§ TASK PROMPT: Restate the entries below word for word, leaving nothing out.

§ MATERIAL FOR THIS EXERCISE:
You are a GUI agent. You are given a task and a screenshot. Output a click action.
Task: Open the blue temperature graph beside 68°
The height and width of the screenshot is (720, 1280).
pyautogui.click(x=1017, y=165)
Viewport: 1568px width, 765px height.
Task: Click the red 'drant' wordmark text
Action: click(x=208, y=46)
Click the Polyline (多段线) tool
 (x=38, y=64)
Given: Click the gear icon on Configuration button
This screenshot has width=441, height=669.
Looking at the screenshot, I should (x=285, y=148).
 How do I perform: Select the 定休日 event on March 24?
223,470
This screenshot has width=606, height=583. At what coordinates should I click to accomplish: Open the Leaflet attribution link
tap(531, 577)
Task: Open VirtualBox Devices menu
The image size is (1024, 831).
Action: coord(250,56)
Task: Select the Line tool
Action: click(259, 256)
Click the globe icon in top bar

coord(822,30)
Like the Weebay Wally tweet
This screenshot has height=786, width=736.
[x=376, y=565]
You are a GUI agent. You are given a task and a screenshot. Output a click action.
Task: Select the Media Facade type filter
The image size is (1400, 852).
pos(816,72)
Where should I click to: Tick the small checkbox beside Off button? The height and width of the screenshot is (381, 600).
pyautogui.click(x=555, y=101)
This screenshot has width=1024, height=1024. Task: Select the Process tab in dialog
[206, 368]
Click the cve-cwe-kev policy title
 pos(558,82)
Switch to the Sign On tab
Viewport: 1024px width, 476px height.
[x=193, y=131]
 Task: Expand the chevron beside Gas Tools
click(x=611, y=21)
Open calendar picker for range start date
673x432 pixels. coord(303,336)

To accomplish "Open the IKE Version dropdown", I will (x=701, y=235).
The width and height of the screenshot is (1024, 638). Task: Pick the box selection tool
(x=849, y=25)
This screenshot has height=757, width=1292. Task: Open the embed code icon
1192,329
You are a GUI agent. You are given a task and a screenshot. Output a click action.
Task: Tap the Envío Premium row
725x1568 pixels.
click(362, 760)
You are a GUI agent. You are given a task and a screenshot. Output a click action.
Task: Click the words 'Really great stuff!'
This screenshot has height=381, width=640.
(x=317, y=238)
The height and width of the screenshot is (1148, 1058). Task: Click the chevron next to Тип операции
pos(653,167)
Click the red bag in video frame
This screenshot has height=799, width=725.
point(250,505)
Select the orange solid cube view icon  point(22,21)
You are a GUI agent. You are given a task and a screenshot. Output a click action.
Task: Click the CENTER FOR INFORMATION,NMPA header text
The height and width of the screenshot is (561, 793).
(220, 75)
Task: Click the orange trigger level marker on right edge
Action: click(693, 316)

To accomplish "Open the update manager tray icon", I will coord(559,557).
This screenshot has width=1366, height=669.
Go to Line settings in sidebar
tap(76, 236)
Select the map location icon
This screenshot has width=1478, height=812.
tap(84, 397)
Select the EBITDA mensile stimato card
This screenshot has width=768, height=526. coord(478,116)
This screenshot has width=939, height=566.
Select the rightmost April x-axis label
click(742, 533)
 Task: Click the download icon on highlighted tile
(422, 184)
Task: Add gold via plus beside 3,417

§ RESPONSE FOR THIS EXERCISE:
You are a GUI agent. You are given a task and a screenshot. Output a click action.
Task: Open the blue temperature graph beside 68°
The height and width of the screenshot is (720, 1280).
pyautogui.click(x=1017, y=165)
Viewport: 1568px width, 765px height.
Task: Click the red 'drant' wordmark text
Action: click(x=208, y=46)
Click the Polyline (多段线) tool
 (x=38, y=64)
Given: Click the gear icon on Configuration button
This screenshot has width=441, height=669.
Looking at the screenshot, I should (x=285, y=148).
 How do I perform: Select the 定休日 event on March 24?
223,470
This screenshot has width=606, height=583. At what coordinates should I click to accomplish: Open the Leaflet attribution link
tap(531, 577)
Task: Open VirtualBox Devices menu
The image size is (1024, 831).
Action: coord(250,56)
Task: Select the Line tool
Action: click(259, 256)
Click the globe icon in top bar

coord(822,30)
Like the Weebay Wally tweet
This screenshot has height=786, width=736.
[x=376, y=565]
You are a GUI agent. You are given a task and a screenshot. Output a click action.
Task: Select the Media Facade type filter
The image size is (1400, 852).
pos(816,72)
Where should I click to: Tick the small checkbox beside Off button? The height and width of the screenshot is (381, 600).
pyautogui.click(x=555, y=101)
This screenshot has width=1024, height=1024. Task: Select the Process tab in dialog
[206, 368]
Click the cve-cwe-kev policy title
 pos(558,82)
Switch to the Sign On tab
Viewport: 1024px width, 476px height.
[x=193, y=131]
 Task: Expand the chevron beside Gas Tools
click(x=611, y=21)
Open calendar picker for range start date
673x432 pixels. coord(303,336)

To accomplish "Open the IKE Version dropdown", I will (x=701, y=235).
The width and height of the screenshot is (1024, 638). Task: Pick the box selection tool
(x=849, y=25)
This screenshot has height=757, width=1292. Task: Open the embed code icon
1192,329
You are a GUI agent. You are given a task and a screenshot. Output a click action.
Task: Tap the Envío Premium row
725x1568 pixels.
click(362, 760)
You are a GUI agent. You are given a task and a screenshot. Output a click action.
Task: Click the words 'Really great stuff!'
This screenshot has height=381, width=640.
(x=317, y=238)
The height and width of the screenshot is (1148, 1058). Task: Click the chevron next to Тип операции
pos(653,167)
Click the red bag in video frame
This screenshot has height=799, width=725.
point(250,505)
Select the orange solid cube view icon  point(22,21)
You are a GUI agent. You are given a task and a screenshot. Output a click action.
Task: Click the CENTER FOR INFORMATION,NMPA header text
The height and width of the screenshot is (561, 793).
(220, 75)
Task: Click the orange trigger level marker on right edge
Action: click(693, 316)

To accomplish "Open the update manager tray icon", I will coord(559,557).
This screenshot has width=1366, height=669.
Go to Line settings in sidebar
tap(76, 236)
Select the map location icon
This screenshot has width=1478, height=812.
tap(84, 397)
Select the EBITDA mensile stimato card
This screenshot has width=768, height=526. coord(478,116)
This screenshot has width=939, height=566.
Select the rightmost April x-axis label
click(742, 533)
 Task: Click the download icon on highlighted tile
(422, 184)
Task: Add gold via plus beside 3,417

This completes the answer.